Je reviens à présent sur l’ontologie et son lien organique avec l’éthique. Il y a chez Donna Haraway deux types d’ontologie : une ontologie processuelle – caractérisée par le fait qu’aucune individuation, aucune forme, aucune espèce n’est permanente, car sans cesse soumise à la rencontre possible, échappant à la fixité de toute catégorie – et une ontologie relationnelle – car la relation est ce qui préside à toute individuation.
Dès lors, l’ontologie est toujours-déjà (dans) une forme d’éthique, dans la mesure où c’est la relation qui fait émerger les corps (holobiontes ou espèces compagnes). L’ontologie et l’éthique procèdent de ces mêmes gestes relationnels qui travaillent le devenir-au-monde des espèces compagnes. Le déplacement qui s’opère est décisif dans ce cas, car l’interdépendance des relations entre espèces compagnes devient une condition (ontologique) et n’est plus simplement un contrat ou un idéal moral, à l’instar des éthiques humanistes, comme le souligne Maria Puig de la Bellacasa18. Il s’agit d’une « ontologiéthique » qui déplace les enjeux éthiques classiques dans le champ boueux et multidimensionnel des zones de contact. En effet, la sortie de l’exceptionnalisme humain force à reconsidérer la relation au centre de la prémisse ontologique, et dès lors à reconsidérer les relations multiples, ordinaires, embrouillées, compliquées entre espèces compagnes, leur permettant d’exister mais aussi de se vivre, bien loin d’une sélection naturelle placée sous le signe de la compétition individualiste, dans un monde multi-espèce placé sous le signe du care, de l’attention et de la responsabilité.

Données fournies ->
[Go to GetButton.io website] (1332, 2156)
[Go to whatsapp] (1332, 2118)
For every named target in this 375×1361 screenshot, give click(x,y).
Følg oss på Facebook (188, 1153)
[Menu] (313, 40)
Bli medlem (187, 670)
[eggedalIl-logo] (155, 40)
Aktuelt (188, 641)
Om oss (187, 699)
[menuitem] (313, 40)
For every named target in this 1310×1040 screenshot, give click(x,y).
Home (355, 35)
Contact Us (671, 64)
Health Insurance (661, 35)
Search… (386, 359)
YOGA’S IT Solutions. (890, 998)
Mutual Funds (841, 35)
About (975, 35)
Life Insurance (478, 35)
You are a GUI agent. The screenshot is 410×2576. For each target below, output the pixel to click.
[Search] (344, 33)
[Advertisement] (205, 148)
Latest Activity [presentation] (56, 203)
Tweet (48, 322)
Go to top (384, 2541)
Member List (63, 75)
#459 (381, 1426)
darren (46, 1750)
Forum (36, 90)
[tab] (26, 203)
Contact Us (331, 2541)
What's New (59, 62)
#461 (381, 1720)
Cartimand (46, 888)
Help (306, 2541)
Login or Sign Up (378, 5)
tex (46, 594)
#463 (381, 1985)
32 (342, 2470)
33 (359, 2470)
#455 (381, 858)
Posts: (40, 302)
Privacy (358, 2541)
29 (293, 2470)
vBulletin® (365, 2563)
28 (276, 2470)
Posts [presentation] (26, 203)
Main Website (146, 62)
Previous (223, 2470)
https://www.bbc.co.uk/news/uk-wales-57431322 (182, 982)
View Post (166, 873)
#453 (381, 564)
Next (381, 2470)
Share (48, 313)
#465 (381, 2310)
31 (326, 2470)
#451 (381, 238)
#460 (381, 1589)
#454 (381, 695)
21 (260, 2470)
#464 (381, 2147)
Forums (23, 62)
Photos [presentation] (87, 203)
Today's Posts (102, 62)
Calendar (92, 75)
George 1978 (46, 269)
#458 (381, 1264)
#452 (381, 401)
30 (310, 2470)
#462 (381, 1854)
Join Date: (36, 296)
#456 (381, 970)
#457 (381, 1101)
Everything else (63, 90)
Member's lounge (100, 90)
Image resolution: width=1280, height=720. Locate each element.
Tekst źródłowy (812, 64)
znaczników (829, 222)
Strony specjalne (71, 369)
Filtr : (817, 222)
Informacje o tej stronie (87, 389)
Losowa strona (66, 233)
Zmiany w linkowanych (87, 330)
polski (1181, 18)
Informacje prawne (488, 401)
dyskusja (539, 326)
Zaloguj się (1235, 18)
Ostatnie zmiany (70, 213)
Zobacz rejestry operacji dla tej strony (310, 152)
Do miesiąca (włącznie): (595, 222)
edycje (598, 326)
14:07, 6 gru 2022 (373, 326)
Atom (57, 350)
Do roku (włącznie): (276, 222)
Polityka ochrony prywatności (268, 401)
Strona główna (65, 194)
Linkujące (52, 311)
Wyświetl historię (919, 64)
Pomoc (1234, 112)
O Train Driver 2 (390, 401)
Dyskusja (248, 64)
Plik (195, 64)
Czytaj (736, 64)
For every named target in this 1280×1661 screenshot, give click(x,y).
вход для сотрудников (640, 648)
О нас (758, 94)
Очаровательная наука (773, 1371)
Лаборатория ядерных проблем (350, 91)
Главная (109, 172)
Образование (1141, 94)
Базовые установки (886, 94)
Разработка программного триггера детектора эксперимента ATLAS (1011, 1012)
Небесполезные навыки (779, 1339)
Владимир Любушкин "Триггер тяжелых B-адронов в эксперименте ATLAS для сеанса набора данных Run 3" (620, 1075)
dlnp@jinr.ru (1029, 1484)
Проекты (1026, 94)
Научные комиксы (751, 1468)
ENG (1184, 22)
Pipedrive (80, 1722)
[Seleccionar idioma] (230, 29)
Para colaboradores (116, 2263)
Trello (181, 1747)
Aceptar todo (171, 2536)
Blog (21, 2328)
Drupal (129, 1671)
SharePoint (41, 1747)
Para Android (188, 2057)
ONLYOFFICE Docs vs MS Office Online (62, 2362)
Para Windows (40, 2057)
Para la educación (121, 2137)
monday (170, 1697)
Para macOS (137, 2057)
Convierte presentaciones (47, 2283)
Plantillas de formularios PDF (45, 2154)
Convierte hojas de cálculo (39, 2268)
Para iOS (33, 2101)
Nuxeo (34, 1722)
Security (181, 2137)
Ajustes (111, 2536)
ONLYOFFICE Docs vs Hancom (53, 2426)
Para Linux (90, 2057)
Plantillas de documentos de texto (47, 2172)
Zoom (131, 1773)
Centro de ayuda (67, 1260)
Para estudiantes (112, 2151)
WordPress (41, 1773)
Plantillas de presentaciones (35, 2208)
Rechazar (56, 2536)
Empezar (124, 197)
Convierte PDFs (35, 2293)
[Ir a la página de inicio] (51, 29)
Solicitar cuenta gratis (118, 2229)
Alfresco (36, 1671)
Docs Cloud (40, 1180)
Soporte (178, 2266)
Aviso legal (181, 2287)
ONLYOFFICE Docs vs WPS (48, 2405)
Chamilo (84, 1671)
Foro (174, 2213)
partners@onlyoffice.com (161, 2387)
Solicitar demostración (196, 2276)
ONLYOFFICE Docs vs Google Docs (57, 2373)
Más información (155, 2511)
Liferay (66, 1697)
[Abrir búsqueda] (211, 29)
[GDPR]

Travail à réaliser ->
1. Recopiez sans rien changer la partie du passage sur l'ontologie et l'éthique qui s'ouvre sur les mots contenant « Je reviens à » et se clôt sur « à toute individuation. ».
2. Reprenez le passage sur l'ontologie et l'éthique là où il s'arrête et écrivez-en la suite.
Les données n'ont aucun lien avec le passage sur l'ontologie et l'éthique.

Résultats ->
1.
Je reviens à présent sur l’ontologie et son lien organique avec l’éthique. Il y a chez Donna Haraway deux types d’ontologie : une ontologie processuelle – caractérisée par le fait qu’aucune individuation, aucune forme, aucune espèce n’est permanente, car sans cesse soumise à la rencontre possible, échappant à la fixité de toute catégorie – et une ontologie relationnelle – car la relation est ce qui préside à toute individuation.

2.
1Donna Haraway, Staying with the Trouble, Duke University Press, 2016, p. 12.
2Ibid.
3Lynn Margulis et Dorion Sagan, Microcosmos, Wild Project, 2022 (1986), p. 278.
4Ibid.
5Ibid., p. 280.
6Staying with the Trouble, p. 13.
7Donna Haraway, When Species Meet, Minnesota University Press, 2008, p. 165.
8Ibid., p. 4.
9Ibid., p. 31.
10Staying with the Trouble, p. 15.
11Donna Haraway précise que le terme de sympoïèse n’est pas conceptualisé par Lynn Margulis mais par Beth Dempster, en 1998. Elle le définit de la manière suivante :
« [D]es systèmes en production collective qui n’ont pas de frontières spatiotemporelles autodéfinies. L’information et le contrôle se distribuent sur les composants. Les systèmes sont en évolution et peuvent induire des changements surprenants » (cité par Donna Haraway, in ibid., p. 61). Dempster voulait établir un contraste avec le terme d’autopoïèse, qui induisait l’idée de l’auto-émergence. En reprenant ce terme de sympoïèse, Donna Haraway fusionne en quelque sorte la symbiogenèse et l’autopoïèse afin d’expérimenter théoriquement un modèle qui convient aux espèces compagnes.
12Ibid., p. 58.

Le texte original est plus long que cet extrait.